This church was declared a historic artistic monument in 1981, and a historical heritage of Andalusia in 1996. Located on the corner of Madre de Dios Street and Ancha Street, it is a three nave church. It was called Nuestra Señora de los Remedios from the 16th century to 1850. Presently the building is closed, although Mass is occasionally celebrated.

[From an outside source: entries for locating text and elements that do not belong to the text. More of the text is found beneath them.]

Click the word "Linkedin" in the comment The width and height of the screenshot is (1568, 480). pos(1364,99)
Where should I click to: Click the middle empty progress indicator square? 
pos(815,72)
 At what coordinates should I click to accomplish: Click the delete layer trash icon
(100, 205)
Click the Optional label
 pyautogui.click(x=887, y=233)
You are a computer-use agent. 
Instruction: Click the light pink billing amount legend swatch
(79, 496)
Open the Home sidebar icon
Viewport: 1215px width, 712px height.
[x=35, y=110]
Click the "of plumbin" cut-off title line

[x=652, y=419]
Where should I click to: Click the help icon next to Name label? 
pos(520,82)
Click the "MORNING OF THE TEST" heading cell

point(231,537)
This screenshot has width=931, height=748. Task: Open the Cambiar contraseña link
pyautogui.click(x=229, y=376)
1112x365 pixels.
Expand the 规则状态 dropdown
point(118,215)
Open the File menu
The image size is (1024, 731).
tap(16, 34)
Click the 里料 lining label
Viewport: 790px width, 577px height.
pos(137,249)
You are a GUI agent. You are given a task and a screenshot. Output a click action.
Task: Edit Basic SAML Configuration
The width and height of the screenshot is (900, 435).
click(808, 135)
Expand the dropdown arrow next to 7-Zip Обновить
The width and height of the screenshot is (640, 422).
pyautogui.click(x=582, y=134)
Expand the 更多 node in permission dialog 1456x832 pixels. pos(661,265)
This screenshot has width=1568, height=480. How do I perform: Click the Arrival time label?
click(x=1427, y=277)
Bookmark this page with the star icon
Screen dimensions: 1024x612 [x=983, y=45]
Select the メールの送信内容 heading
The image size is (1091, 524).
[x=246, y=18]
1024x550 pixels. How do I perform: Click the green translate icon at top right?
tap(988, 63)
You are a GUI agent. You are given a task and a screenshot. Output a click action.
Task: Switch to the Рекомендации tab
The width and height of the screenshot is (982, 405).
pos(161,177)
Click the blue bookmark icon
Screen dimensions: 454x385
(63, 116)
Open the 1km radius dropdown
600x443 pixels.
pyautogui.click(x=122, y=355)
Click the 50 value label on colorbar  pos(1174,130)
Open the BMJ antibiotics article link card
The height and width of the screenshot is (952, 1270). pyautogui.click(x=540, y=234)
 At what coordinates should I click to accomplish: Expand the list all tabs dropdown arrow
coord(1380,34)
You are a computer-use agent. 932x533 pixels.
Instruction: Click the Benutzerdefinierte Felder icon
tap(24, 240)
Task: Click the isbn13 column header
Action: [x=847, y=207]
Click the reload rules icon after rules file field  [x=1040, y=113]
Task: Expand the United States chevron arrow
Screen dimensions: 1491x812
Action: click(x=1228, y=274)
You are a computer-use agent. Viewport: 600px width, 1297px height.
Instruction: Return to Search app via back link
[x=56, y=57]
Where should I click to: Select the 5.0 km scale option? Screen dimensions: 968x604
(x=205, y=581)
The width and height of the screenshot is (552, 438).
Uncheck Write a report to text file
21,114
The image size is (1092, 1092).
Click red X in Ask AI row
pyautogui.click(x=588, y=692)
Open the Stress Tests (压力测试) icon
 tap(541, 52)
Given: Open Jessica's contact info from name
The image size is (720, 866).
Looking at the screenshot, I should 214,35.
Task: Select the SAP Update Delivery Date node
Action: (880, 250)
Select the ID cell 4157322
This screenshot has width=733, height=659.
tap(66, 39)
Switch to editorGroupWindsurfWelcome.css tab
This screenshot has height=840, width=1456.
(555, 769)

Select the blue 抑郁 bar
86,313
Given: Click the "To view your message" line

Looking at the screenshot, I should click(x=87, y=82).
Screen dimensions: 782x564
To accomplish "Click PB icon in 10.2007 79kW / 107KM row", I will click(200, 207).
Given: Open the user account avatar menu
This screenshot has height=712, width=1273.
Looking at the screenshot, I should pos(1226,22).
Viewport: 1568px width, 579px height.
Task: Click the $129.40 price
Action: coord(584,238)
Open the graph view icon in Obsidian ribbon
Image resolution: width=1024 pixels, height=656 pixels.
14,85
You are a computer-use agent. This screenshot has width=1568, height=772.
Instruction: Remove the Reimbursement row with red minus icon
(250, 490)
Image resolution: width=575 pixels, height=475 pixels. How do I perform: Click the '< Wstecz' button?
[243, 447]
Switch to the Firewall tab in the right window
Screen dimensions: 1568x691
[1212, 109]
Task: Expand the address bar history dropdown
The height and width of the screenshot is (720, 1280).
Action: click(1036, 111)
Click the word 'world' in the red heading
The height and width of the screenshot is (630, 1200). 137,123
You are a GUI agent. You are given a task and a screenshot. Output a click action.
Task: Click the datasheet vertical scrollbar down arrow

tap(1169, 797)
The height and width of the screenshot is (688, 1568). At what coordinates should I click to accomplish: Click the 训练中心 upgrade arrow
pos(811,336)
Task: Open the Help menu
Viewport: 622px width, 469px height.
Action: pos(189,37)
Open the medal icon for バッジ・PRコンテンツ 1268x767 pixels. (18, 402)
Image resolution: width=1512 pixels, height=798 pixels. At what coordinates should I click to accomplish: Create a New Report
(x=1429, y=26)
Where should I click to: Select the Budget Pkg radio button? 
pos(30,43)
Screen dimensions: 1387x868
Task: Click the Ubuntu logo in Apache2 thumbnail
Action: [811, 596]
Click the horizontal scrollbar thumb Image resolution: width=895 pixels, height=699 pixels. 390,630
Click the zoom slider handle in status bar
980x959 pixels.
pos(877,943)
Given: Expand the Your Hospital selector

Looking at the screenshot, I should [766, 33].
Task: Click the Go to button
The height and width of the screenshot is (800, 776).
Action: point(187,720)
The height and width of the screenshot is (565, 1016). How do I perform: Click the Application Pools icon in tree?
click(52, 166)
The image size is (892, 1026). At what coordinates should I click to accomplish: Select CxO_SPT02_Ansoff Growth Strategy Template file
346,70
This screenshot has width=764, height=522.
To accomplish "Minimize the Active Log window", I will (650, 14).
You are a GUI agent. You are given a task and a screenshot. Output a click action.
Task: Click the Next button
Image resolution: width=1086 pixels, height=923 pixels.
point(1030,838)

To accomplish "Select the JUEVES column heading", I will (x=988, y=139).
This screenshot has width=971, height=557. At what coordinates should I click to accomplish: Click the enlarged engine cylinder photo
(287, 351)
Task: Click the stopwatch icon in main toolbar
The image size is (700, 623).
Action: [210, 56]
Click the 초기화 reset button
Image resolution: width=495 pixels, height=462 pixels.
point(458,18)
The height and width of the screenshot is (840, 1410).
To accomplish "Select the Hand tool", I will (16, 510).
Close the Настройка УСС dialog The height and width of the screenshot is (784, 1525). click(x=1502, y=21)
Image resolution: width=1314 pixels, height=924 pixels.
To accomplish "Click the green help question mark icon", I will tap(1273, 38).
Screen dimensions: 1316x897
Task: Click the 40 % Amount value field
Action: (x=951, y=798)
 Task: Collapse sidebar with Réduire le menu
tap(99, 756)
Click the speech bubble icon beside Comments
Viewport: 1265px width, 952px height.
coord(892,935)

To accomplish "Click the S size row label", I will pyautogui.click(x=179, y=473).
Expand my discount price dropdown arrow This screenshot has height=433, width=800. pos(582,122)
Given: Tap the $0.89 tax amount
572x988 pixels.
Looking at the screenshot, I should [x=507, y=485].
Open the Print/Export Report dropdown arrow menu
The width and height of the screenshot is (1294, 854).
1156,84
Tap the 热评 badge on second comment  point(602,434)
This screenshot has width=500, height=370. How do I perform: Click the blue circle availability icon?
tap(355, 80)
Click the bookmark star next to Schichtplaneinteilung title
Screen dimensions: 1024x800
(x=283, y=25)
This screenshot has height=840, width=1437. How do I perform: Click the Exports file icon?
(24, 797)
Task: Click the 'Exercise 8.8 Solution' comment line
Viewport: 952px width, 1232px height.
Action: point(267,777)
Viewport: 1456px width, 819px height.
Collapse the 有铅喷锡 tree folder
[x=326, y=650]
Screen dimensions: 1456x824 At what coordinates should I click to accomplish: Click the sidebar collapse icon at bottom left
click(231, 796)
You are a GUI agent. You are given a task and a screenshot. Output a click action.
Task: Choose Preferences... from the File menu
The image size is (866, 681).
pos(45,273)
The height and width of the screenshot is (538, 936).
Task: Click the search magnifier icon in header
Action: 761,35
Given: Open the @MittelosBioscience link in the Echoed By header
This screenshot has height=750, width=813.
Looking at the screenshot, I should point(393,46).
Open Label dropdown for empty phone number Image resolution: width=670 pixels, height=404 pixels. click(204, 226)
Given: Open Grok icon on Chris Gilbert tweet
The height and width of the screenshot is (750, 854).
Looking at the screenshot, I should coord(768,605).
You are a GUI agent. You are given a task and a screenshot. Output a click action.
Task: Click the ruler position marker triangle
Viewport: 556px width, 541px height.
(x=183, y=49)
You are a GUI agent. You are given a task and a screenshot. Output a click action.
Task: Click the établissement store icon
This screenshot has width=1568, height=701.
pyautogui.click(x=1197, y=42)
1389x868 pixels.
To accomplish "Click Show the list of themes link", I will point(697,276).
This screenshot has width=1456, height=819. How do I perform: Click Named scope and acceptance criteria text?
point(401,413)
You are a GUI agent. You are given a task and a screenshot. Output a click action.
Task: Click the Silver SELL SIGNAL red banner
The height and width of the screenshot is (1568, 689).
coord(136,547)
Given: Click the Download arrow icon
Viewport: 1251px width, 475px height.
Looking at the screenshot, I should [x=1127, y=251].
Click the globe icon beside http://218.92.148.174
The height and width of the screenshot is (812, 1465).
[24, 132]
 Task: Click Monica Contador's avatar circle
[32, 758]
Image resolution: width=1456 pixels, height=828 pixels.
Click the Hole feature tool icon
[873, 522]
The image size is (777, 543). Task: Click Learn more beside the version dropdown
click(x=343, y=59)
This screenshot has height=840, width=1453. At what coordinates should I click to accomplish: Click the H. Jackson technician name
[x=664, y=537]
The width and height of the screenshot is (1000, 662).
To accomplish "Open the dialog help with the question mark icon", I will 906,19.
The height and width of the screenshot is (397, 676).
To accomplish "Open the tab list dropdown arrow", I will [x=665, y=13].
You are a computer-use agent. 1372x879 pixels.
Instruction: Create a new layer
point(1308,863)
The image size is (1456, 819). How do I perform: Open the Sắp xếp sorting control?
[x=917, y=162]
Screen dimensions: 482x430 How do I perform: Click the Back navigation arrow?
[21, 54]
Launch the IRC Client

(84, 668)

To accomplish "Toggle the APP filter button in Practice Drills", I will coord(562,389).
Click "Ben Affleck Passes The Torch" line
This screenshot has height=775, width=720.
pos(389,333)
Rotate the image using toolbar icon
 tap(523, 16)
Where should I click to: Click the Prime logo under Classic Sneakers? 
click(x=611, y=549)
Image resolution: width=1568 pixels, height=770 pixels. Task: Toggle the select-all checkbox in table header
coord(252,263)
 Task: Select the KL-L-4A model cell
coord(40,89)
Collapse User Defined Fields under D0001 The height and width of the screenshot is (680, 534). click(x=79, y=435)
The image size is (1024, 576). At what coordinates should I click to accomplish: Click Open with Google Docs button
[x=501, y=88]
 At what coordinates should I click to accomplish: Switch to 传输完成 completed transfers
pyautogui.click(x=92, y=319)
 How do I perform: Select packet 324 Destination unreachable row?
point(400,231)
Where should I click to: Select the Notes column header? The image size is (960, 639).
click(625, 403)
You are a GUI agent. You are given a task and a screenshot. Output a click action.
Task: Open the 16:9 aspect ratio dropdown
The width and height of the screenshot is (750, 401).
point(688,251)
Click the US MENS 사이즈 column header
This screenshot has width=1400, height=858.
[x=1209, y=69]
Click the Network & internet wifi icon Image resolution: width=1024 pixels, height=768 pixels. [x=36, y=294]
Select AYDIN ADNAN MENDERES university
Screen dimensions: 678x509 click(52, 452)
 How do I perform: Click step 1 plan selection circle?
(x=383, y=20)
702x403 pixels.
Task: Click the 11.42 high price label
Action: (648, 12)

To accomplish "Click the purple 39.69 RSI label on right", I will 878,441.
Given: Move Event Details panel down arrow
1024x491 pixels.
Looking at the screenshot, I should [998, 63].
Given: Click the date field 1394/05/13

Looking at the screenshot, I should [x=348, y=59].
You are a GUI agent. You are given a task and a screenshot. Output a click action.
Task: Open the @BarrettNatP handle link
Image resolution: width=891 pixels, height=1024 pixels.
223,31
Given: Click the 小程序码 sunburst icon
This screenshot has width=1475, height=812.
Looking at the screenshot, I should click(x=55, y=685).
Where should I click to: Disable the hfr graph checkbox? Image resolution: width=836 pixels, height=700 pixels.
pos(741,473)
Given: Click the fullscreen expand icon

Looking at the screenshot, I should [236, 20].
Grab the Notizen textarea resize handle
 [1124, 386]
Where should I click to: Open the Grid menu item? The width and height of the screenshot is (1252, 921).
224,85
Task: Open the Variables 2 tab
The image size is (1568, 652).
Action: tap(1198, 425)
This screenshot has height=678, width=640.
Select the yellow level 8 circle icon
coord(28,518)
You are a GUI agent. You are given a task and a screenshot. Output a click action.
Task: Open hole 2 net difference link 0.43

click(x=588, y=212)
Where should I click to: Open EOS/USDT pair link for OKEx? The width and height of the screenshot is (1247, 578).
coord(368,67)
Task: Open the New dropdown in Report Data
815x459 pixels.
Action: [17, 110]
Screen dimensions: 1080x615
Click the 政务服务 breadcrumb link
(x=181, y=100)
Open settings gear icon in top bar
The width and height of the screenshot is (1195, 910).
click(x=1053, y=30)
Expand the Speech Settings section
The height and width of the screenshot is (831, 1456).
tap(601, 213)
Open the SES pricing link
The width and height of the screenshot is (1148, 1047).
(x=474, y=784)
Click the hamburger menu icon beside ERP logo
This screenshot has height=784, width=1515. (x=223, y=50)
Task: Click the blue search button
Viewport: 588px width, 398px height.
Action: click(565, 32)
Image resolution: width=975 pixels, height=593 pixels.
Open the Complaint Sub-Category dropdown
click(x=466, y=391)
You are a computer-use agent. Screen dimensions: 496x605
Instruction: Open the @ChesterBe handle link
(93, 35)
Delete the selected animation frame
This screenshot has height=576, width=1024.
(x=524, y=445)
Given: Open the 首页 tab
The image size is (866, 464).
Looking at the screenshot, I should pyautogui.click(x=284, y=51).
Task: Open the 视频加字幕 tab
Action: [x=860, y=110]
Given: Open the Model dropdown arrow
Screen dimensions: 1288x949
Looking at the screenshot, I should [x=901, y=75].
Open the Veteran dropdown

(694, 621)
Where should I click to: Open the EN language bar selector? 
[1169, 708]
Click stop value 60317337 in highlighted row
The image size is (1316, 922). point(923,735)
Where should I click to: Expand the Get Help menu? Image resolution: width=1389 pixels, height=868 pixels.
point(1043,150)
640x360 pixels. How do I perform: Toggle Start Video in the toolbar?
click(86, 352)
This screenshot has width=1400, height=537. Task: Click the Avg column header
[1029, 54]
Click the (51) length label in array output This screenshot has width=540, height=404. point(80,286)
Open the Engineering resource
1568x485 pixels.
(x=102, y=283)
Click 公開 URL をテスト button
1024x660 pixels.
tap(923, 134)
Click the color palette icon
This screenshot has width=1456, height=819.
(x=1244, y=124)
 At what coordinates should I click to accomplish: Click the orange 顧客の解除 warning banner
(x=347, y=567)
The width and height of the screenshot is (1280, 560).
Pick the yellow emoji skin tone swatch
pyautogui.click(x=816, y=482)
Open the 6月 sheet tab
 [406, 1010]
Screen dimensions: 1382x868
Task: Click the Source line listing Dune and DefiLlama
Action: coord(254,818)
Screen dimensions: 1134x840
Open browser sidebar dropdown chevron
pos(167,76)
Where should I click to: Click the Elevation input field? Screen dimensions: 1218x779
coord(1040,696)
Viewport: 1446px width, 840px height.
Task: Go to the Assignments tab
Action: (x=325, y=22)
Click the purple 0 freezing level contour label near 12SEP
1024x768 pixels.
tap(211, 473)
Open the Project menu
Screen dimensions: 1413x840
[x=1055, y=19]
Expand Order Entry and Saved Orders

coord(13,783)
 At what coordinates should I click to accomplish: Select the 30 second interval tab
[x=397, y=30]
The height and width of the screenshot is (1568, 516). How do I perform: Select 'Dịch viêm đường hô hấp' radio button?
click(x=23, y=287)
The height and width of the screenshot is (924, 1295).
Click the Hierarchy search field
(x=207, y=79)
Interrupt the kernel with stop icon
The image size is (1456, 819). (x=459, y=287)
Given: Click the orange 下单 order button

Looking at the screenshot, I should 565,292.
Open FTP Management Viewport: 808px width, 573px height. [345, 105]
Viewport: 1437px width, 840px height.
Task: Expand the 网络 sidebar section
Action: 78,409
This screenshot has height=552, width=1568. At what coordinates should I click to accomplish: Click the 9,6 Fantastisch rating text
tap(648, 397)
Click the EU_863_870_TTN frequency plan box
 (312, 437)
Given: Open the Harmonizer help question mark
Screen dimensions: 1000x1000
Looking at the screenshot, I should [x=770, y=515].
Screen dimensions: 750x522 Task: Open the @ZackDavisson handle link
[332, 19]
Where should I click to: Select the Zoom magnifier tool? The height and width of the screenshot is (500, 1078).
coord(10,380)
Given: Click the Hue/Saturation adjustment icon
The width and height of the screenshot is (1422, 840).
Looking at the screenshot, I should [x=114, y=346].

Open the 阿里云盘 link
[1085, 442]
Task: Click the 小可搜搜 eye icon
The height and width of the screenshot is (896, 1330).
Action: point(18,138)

=== Santa María de Gracia Church ===
This is a parish church situated in the Andalusia square, facing the town hall. The church is made of brick and built in oval form. The interior has a small altar dedicated to the Immaculate Conception, a baroque altarpiece and ruins of the old church, which was demolished in 1964. It has pieces of metalsmithery from the old building incorporated in the golden parish cross, the silver monstrance and the shrine's door.
The church appears to be built in the style of the 14th century, of Gothic architecture. It is 25 m long, 17 m broad and 10 m high, and has three naves. The walls are vaulted and the central nave has a coffered ceiling. The church has more than a dozen altars; the main altar (1724) is the work of the sculptor Gaspar Lorenzo de los Cobos. The church has two entry portals, one in the front and another in back, both with ogival arches. It also has a belltower with four bells and a rich Treasure of fine goldsmithery.

=== Culture House ===
This building was built on La Paz Street in 1984, when the democratic town hall arrived. It has two floors, with a total area of 250 m^{2}. It served as the town hall while a new one was built. Cultural activities including lectures and social gatherings, public and official ceremonies, and general presentations take place here.
At present the first floor is an adult education center and the main hall; the second floor houses the municipal library.

=== Library ===
The present town library was inaugurated in 1986. Until 1990 it was situated on the second floor of the old medical center, now the Office for Youth Information (Oficina de Informacion Juvenil). At that time, the library had 1300 volumes. In 1990 it was moved to the second floor of the Culture House; at this writing the library has over 7000 volumes.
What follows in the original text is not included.